政府機関(獅子王機関)ってことは、結局お役所でしょ? 組織同士の利害の対立や縄張り争いと無縁ってことはないでしょうが。 仲間内で、派閥争いがないとも限らないし」

 

 悠斗は、古城たちに聞こえないように、大史局も含めてな。と呟く。

 大使局も、獅子王機関と同じく、政府の国家公安委員会内に設置された特務機関。 人為的な魔導災害や魔導テロなどを専門とする獅子王機関に対し、こちらは自然発生的な魔導災害を阻止する機関だ。

 

「姫柊と煌坂は、かなり仲がいいけど。 あいつら、姉妹みたいなもんだし」

 

「あの二人が仲がよくても、組織としてはどうかわからないってことよ。 獅子王機関と警察や、他の関係も、どうなってるか知れたもんじゃないし」

 

 悠斗も真面目な表情になり、

 

「浅葱が言いたいことは、政府組織を無条件で信用するのは良くないってことだ。 自分が信用できる人物以外は、少しでも疑いを持った方がいいかもな。 特区警備隊(アイランド・ガード)も含めてな」

 

 古城は、そこまで徹底する必要があるのか。と思いながら顔を顰めたが、真剣みを帯びた浅葱と悠斗の表情を見て頷いた。

 

「ああ、煌坂たちのやってることが、本当に正義とは限らないってことだろ」

 

「まあそういうことだ。 正義も悪も紙一重だ。 何かの事柄だけですぐに入れ換わる。 それが人間であり、組織ってことだ」

 

 古城は、やっぱり悠斗は大人びてるよな。と思いながら、表情を戻した悠斗を見ていた。
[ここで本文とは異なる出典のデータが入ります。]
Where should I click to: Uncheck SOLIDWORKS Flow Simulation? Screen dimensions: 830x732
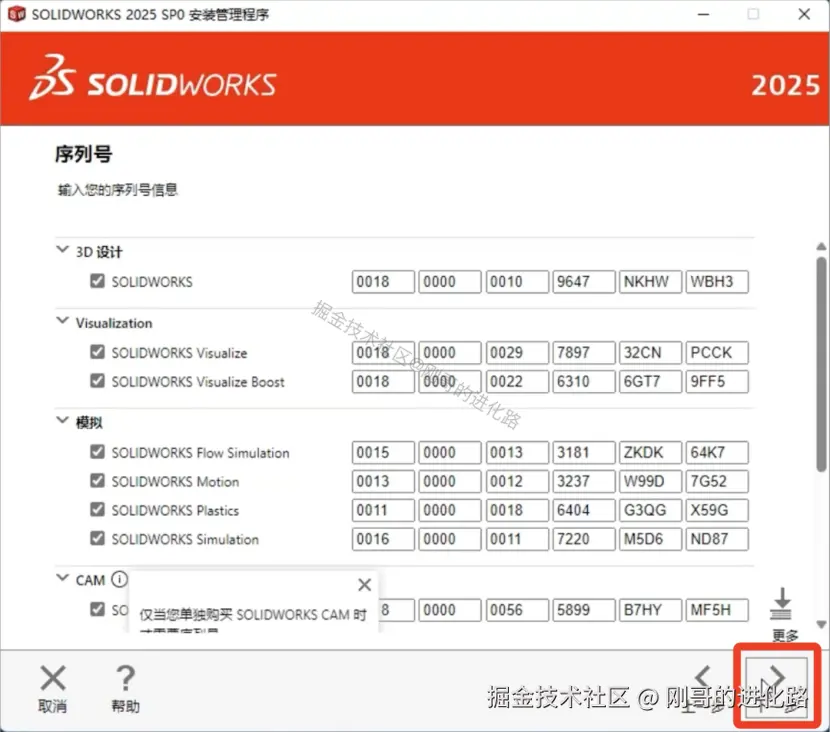(97, 452)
 悠斗の言う通り、正義や悪を決めつけることはできない。 獅子王機関は、無条件で人を救うとは限らないのだから。 もしかしたら、獅子王機関が、逆に結瞳を利用する為に助けた。と言う可能性も否めないのだ。

 もし、犯罪者として捕えられていた結瞳の脱獄を、紗矢華が手伝った可能性すらゼロではないとも言えてしまう。

 その場合、結瞳を保護した古城たちも、犯罪の共犯者と言うことにもなってしまう。

 

「けどなー……結瞳が悪人って可能性があると思うか?」

 

 結瞳の無防備な寝顔を見ながら、古城が投げやりな声を出す。

 浅葱と悠斗は、うーん。と唸った。

 

「いや、悪人とは考えられないな」

 

「そうね。 もし悪人だとしても、この子を見捨てるのはちょっとね」

 

「だろ。 とりあえずコテージに連れて帰って、その先のことは、また後で考えようぜ。 ベットは余ってるって、矢瀬も言ってたし」

 

 そう古城は提案。 その提案に、浅葱も悠斗も異論はないと同意した。

 古城たちが向かっている先は、プールエリア中央のバス停である。 ブルーエンジリアムの圏内には無人運転バスが循環しており、それに乗れば、無料で、最短でコテージまで帰ることができるのだ。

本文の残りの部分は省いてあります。